Google(Plus) looks a lot like Facebook


Google took its biggest leap yet onto Facebook’s turf Tuesday, introducing a social networking service called the Google(PLUS) project — which happens to look very much like Facebook.
The service, which will initially be available only to a select group of Google users who will soon be able to invite others, will let people share and discuss status updates, photos and links.


But the Google(PLUS) project will be different from Facebook in one significant way, which Google hopes will be enough to convince people to use yet another social networking service. It is designed for sharing with small groups — like colleagues, college roommates or hiking friends — instead of with all of a user’s friends or the entire Web. It also offers group text messaging and video chat.

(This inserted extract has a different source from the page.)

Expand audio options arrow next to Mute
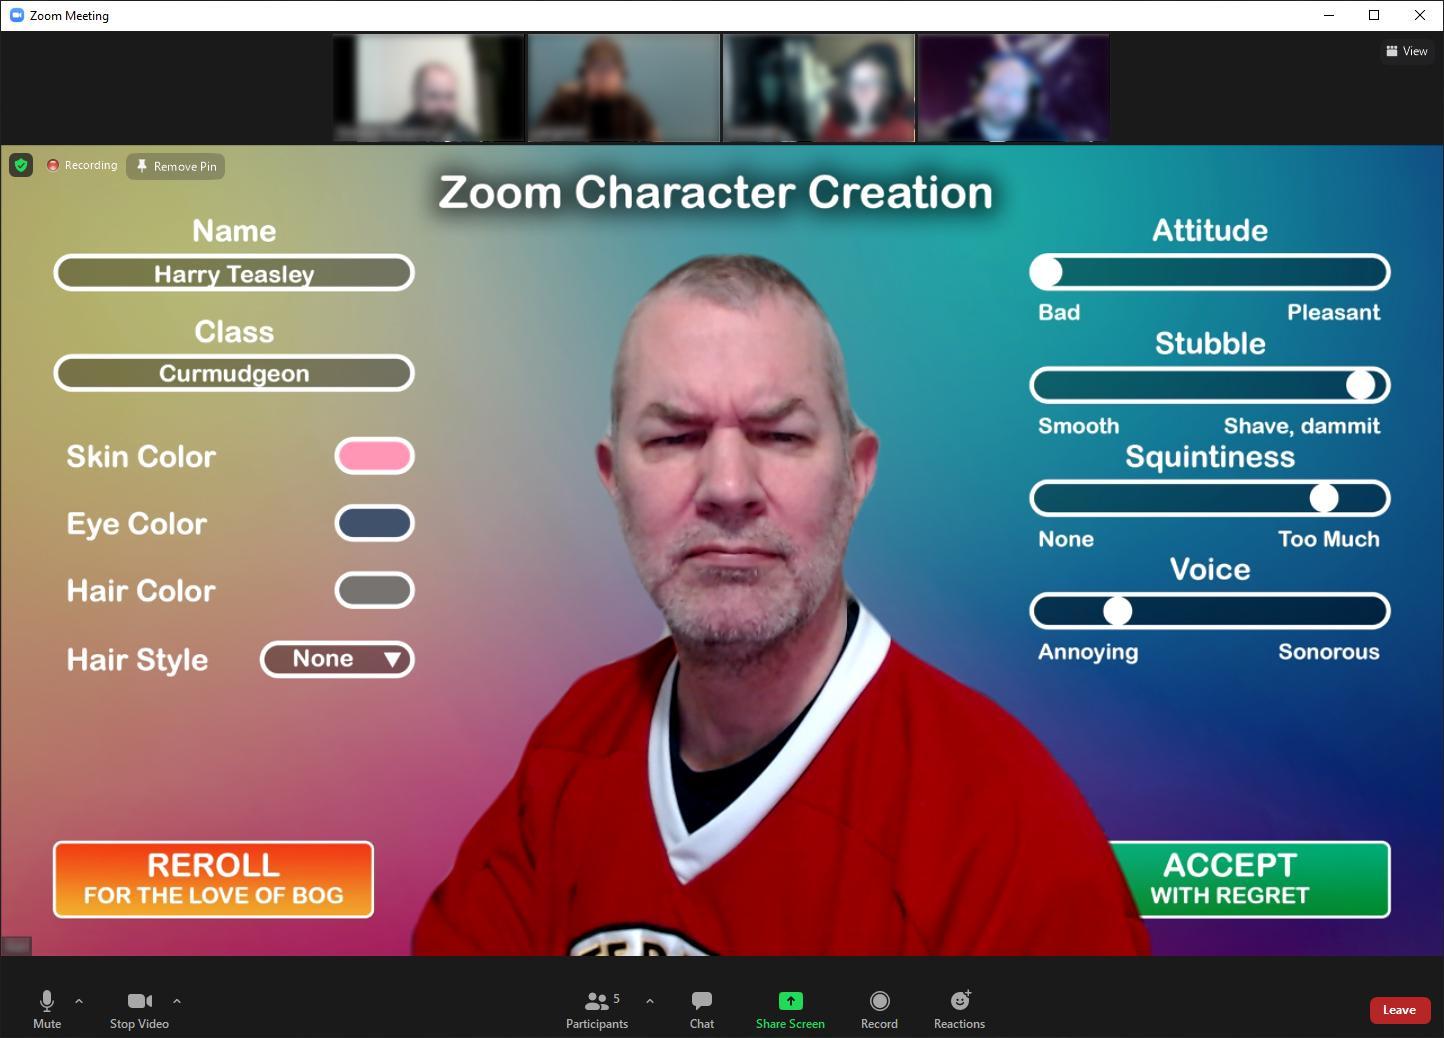This screenshot has height=1038, width=1444. point(79,1000)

“In real life, we have walls and windows and I can speak to you knowing who’s in the room, but in the online world, you get to a ‘Share’ box and you share with the whole world,” said Bradley Horowitz, a vice president of product management at Google who is leading the company’s social efforts with Vic Gundotra, a senior vice president of engineering.
At stake is Google’s status as the most popular entry point to the Web. When people post on Facebook, which is mostly off-limits to search engines, Google loses valuable information that could benefit its Web search, advertising and other products.

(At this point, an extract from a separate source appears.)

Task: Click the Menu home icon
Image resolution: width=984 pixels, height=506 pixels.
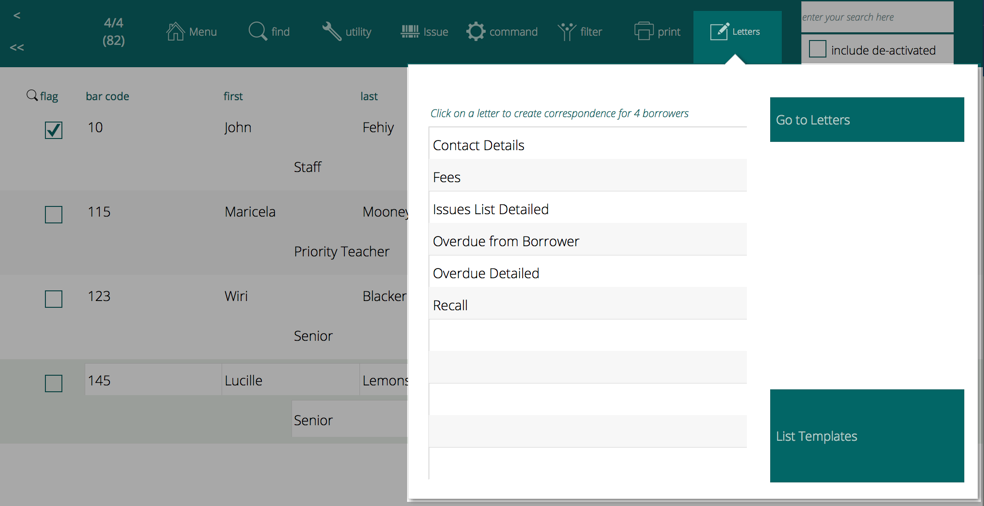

But Google has been criticized for failing to understand the importance of social information on the Web until competitors like Facebook and Twitter had already leapt ahead. Part of the blame, analysts say, falls on Google’s engineering-heavy culture, which values quantitative data and algorithms over more nuanced, touchy-feely pursuits like socializing.
Gundotra and Horowitz said they took pains to mimic people’s relationships in real life and eliminate the social awkwardness that things like friend requests and oversharing can generate on other sites.
Unlike on Facebook, people do not have to agree to be friends with one another. They can receive someone’s updates without sharing their own. Users can also view their Google(PLUS) page the way their friends see it, to ensure their bosses do not see pictures from Saturday night, for instance.